Questo provvedimento ha avuto come conseguenza una modifica del comportamento dei fornitori, che sono ritornati ai contratti di servizio ordinari per gli elettrodomestici forniti e la quota delle assicurazioni dirette è aumentata.
Le Società ricorrenti si erano rivolte al Giudice inglese contestando l’applicazione a loro carico dell’aliquota più elevata a loro non applicabile. Esse richiedevano il rimborso degli importi pagati a titolo dell’aliquota più elevata dell’IPT facendo valere le seguenti motivazioni ovviamente tutte contestate dai convenuti:

1) l’applicazione della nuova aliquota rappresenterebbe un provvedimento in deroga alle disposizioni della sesta direttiva e richiederebbe una preventiva autorizzazione che non è stata mai né chiesta né ottenuta;

2) l’aliquota più elevata potrebbe essere considerata come un’imposta sulla cifra d’affari del tipo non consentito dall’art. 33 della sesta direttiva;

3) la differenza tra l’aliquota più elevata e l’aliquota base dell’IPT costituirebbe un aiuto di Stato ai sensi dell’art. 87 CE, di cui la Commissione delle Comunità europee non era stata informata in conformità all’art. 88 CE.

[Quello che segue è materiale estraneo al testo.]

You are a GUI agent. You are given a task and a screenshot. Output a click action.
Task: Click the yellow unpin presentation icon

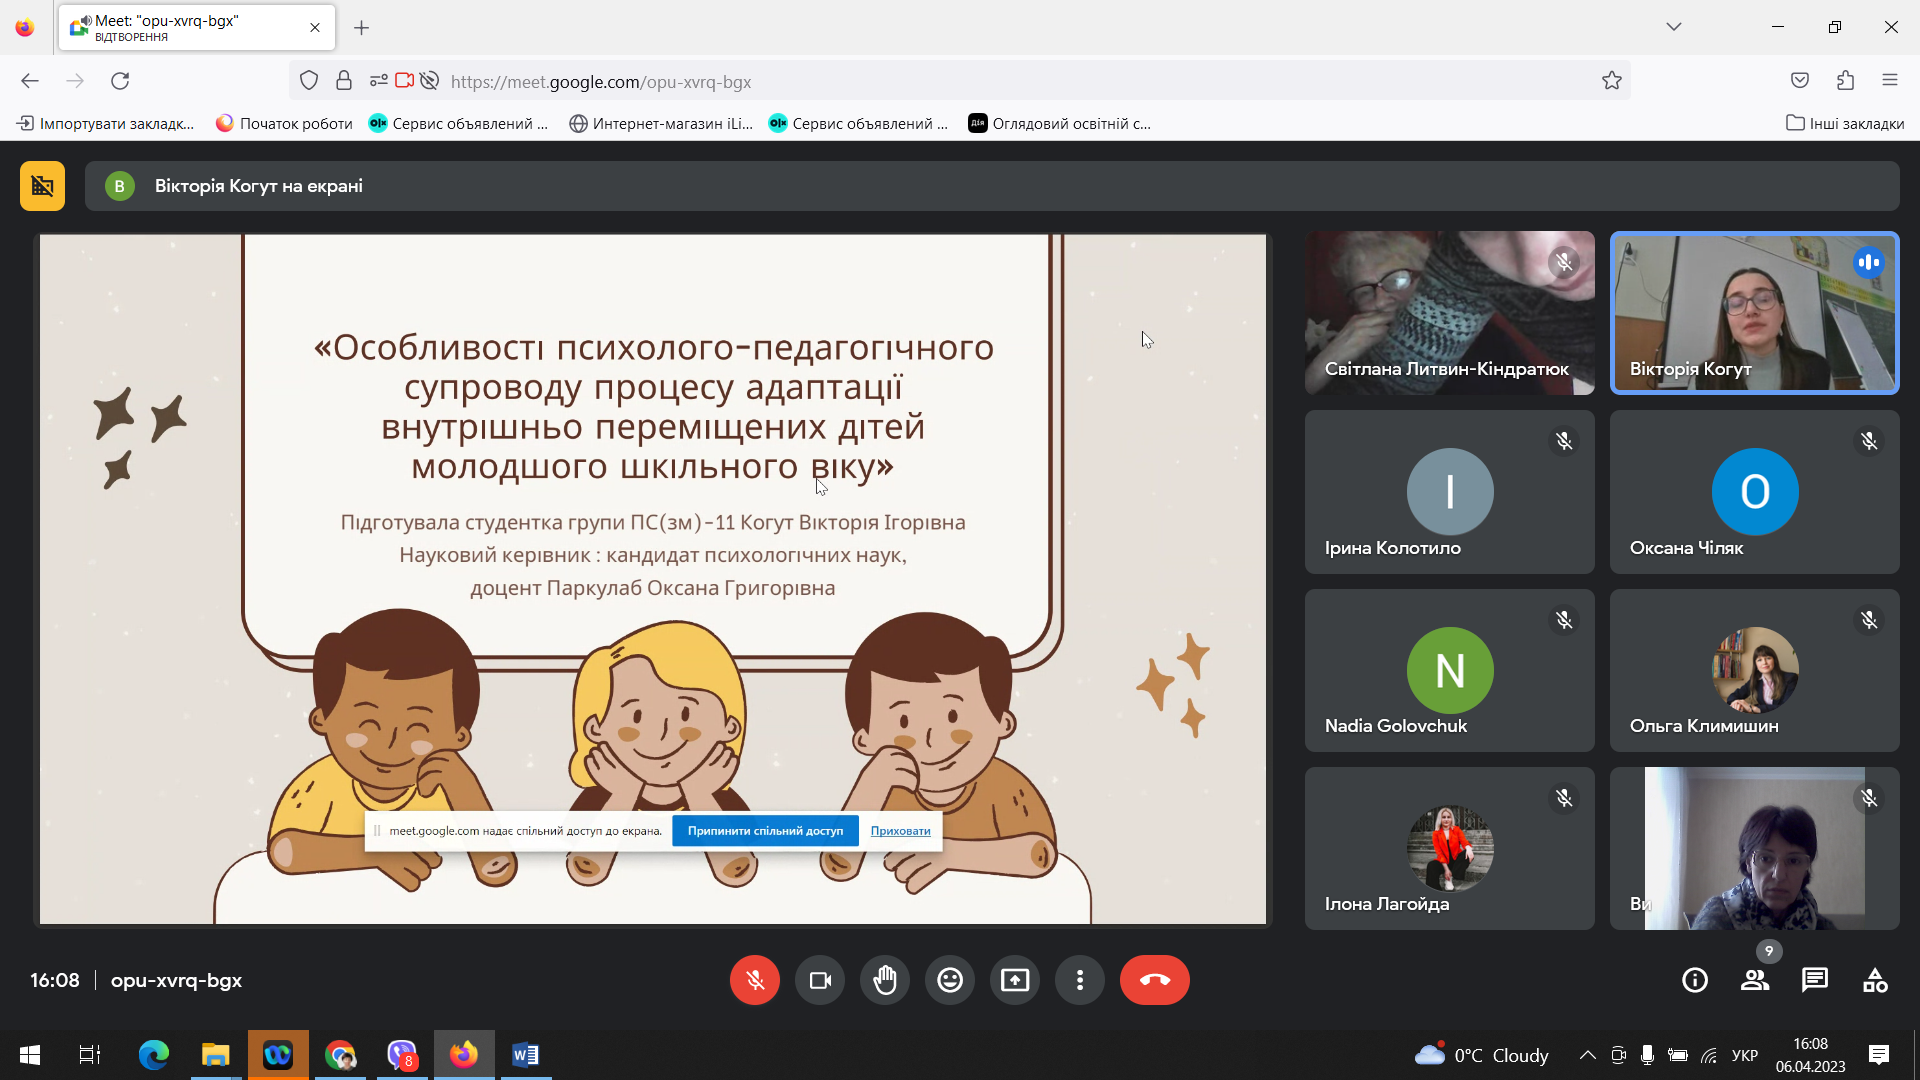point(42,186)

La Corte di Giustizia pronunciandosi sulle questioni sottopostele dal Giudice inglese ha dichiarato che:
a) l’imposta sui premi assicurativi principale è compatibile con l’art. 33 della sesta direttiva 77/388/CEE;
b) inoltre l’introduzione di un’aliquota speciale identica all’aliquota base dell’IVA, in quanto compatibile con l’art. 33 della sesta direttiva, non richiede una previa autorizzazione del Consiglio dell’Unione europea.